Solidity
Things in games almost always turn out to be what they appear to be. There’s very little perceptual trickery in games, and almost no blurred lines. The industrial landscapes never look like this. Stories never (deliberately) have a David Fincher dream-logic twist. Everything is too immediate and makes too much sense. Escher levels are rare, although they do occur.
When games command the attention of so much sight and sound, why aren’t perceptual tricks the norm in games? Is it just because they’re hard to pull off? Or is it because they are a trick in the first place?

June 30th, 2006 at 7:45 am
Strange. I was just thinking the only game ideas I can come up with these days are ones which involve all of that stuff.
June 30th, 2006 at 10:21 am
Yeah. Agreed.
Only example I can think of is The Sword. But you were thinking that already I presume.
June 30th, 2006 at 11:06 am
Aanand do you mean the only game ideas you can come up with yourself? Or game ideas generally?
June 30th, 2006 at 11:07 am
I’m not saying there aren’t tricks in games, I can think of a few clever ones. It’s just that generally games are filled with solid, face value stuff.
June 30th, 2006 at 3:06 pm
Which is dull. More freaking out should be done.
June 30th, 2006 at 7:22 pm
Killer 7 is the game David Lynch never made.
July 2nd, 2006 at 9:33 pm
I can report that Prey is *all over* the Escher angle, pun not intended. But there does seem to be more of an interest in tricksy visuals recently: how about Darwinia?
July 3rd, 2006 at 7:47 am
How about Psychonauts. There were several levels in that with incredible Escher-like maps, that were quite disorientating.
July 3rd, 2006 at 9:45 am
Psychonauts is a good example. Few games are as imaginatively rich as that. But then I guess you’d hope that a game about psychic exploration would have some such cleverness to it - even though really things still are *as they appear*, without any trickery. It is largely literal, with only the Napoleon level being really genuinely conceptually messy.
July 4th, 2006 at 9:41 am
Ones I come up with myself.
And yes, as DAT mentioned, Killer 7. In a better world people would be praising that and not Beyond Good and Evil for imagination and writing quality.
July 4th, 2006 at 11:23 am
Imaginative yes, but I didn’t actually enjoy playing it as much as I enjoyed Beyond Good & Evil.
July 4th, 2006 at 2:00 pm
It would be interesting to see how a more tricksy gameworld stood up to sustained playing. As you were saying a few nights back about EVE, if you play a game enough, everything except the ruleset gradually strips away. In anything competitive, such misdirection might be infuriating.
Incidentally, the original MDK did an incredible job of taking what were essentially a series of boxy arenas separated by tunnels and turning them into a bonkers dreamworld.
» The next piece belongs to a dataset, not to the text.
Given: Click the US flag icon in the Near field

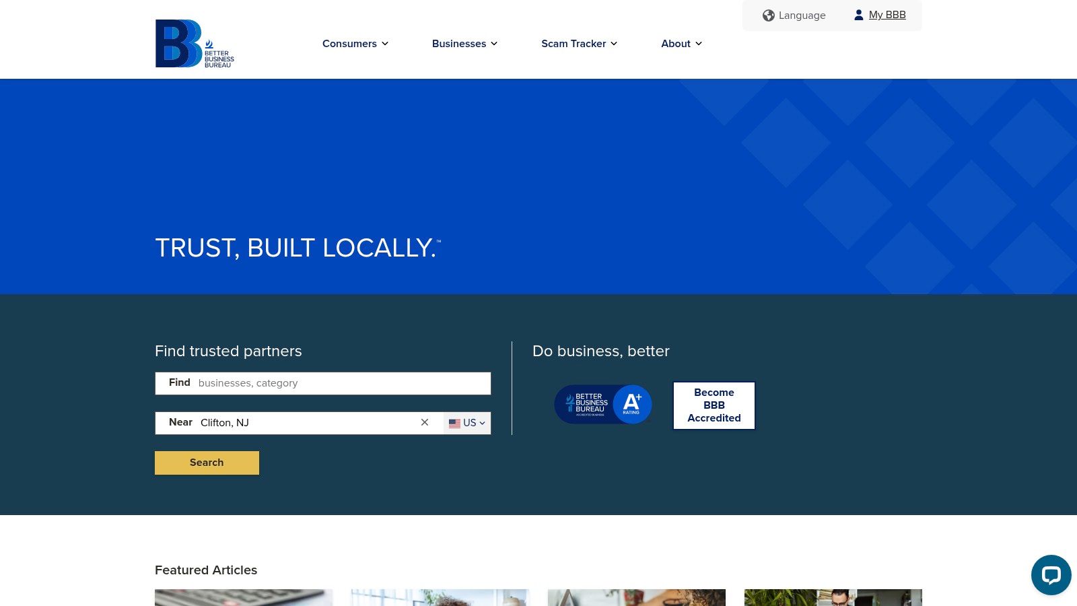Looking at the screenshot, I should pos(454,423).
It was all internally coherent too, never causing you to raise the question of why you were going on a bombing run over a warzone in a fighter jet piloted by a four-armed dog, despite the fact you were supposedly infiltrating an alien city-crawler.
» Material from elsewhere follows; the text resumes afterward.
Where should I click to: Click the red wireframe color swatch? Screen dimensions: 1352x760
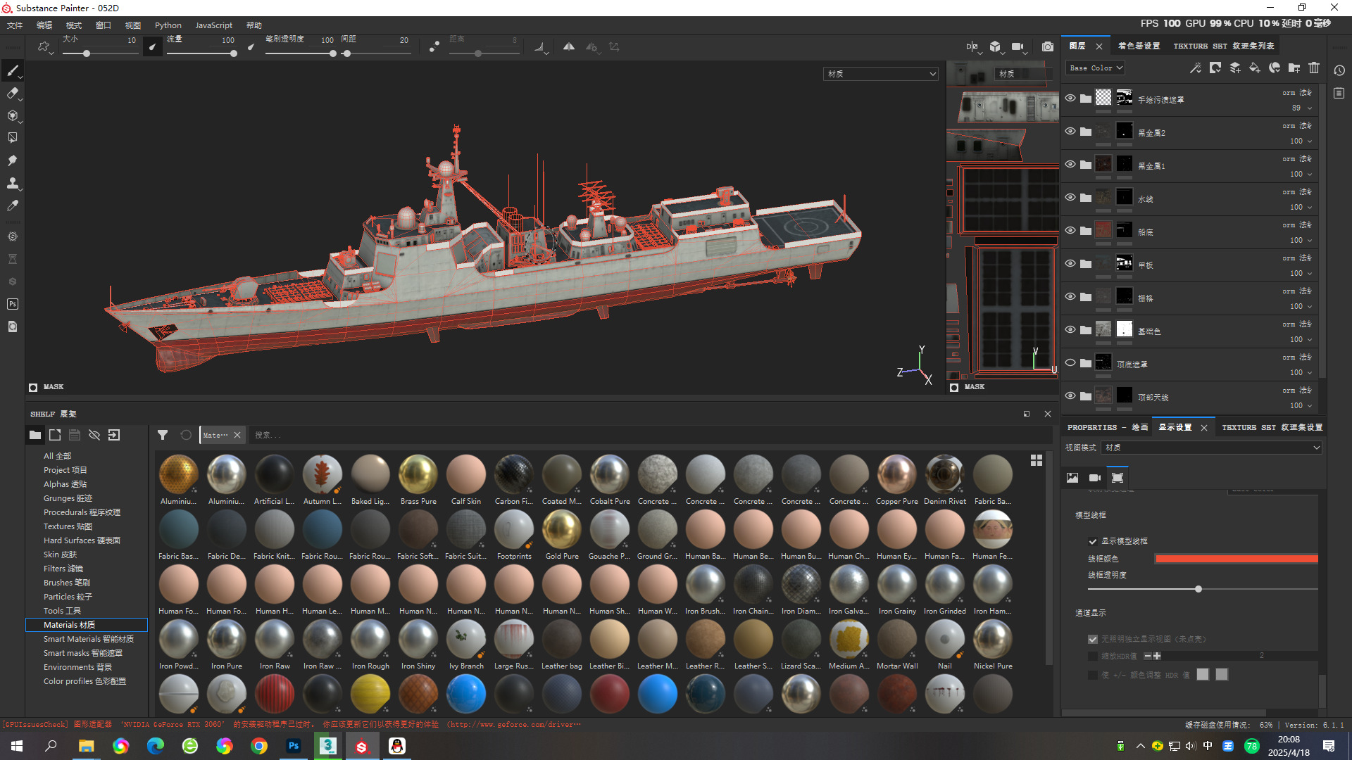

In terms of misdirection, the arena that consisted of dozens of mirror coated platforms in an arena or mirror walls
July 4th, 2006 at 2:03 pm
*off mirror walls was pretty good at confusing your traditional platforming sensibilities. Although I guess even Mario has pulled some fairly cunning tricks in his time.
July 4th, 2006 at 2:42 pm
There are lots of smaller scale perceptual tricks that can be pulled by games. Walker mentioned the DS game which asks you to say ‘I love you’ to one of the characters. Leading to the possibility of people sitting on a tube shouting ‘I love you’ into their hands. The reality of it though is that you could just blow on the mic to make a noise and cause the same progression in the game. It didn’t need the phrase, just input. For you though the experience is quite loaded.